Records drawn from a data source:
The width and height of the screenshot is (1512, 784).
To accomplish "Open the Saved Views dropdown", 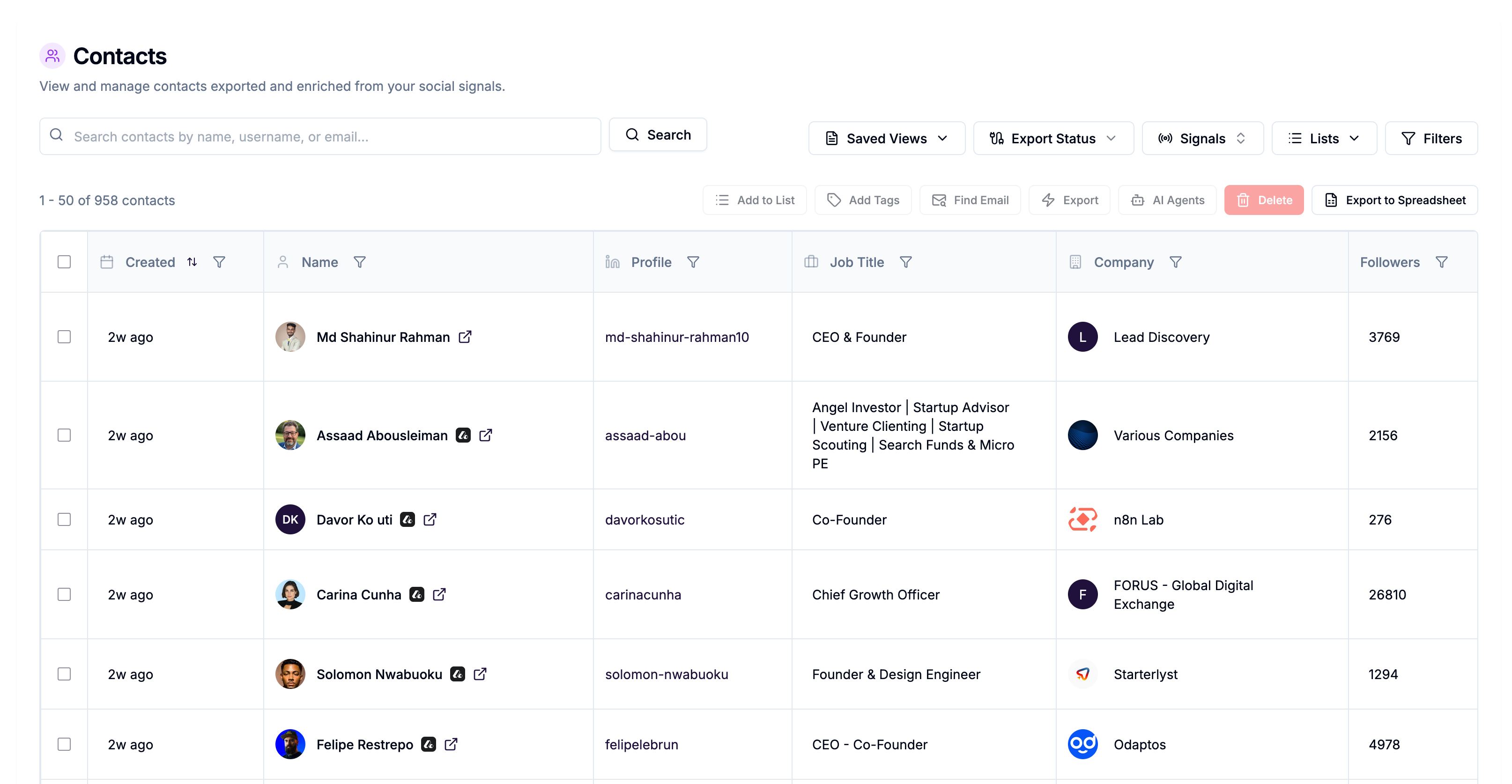I will tap(886, 139).
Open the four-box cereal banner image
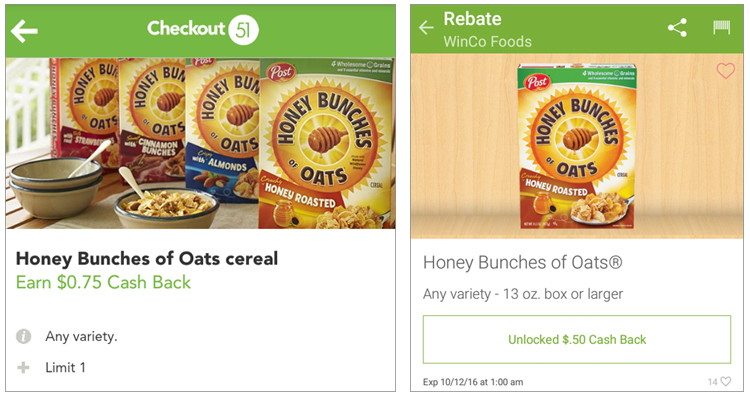Viewport: 750px width, 399px height. click(x=200, y=143)
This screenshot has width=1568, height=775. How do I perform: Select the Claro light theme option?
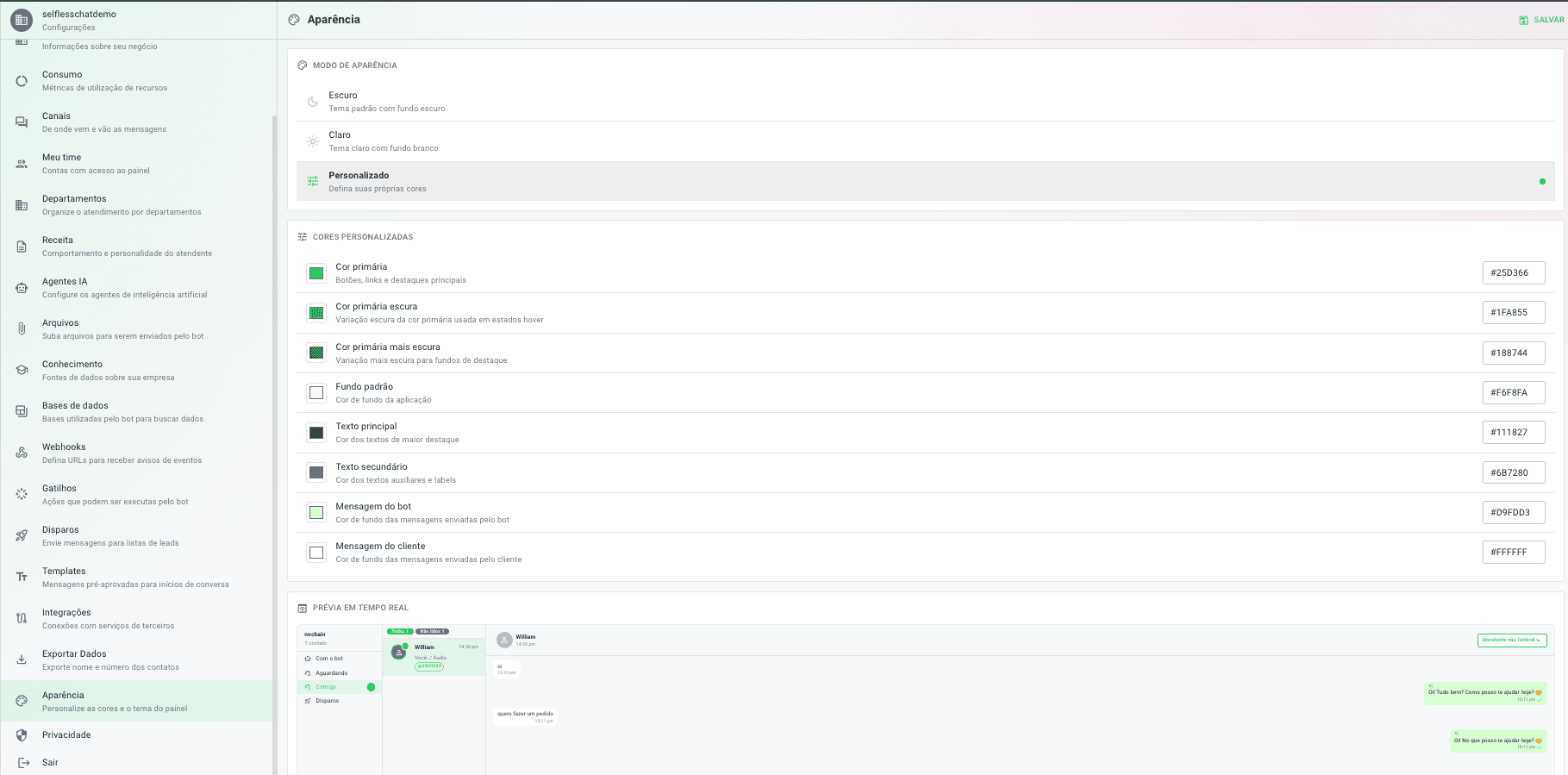click(925, 141)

* **GIVEN REQUEST**: Resize everything from the line containing "Open the four-box cereal banner image" down to the end of the items: restate those lines, requests included, with every number in the answers (the viewport dimensions and the click coordinates) multiplied by 0.35 and rounded to whole numbers, halves rounding up. Leave the pictures out of your answer.

* **OUTPUT OF THE TASK**:
Open the four-box cereal banner image
Viewport: 263px width, 140px height. click(x=70, y=50)
This screenshot has width=1568, height=775. How do I perform: Select the Claro light theme option?
click(324, 49)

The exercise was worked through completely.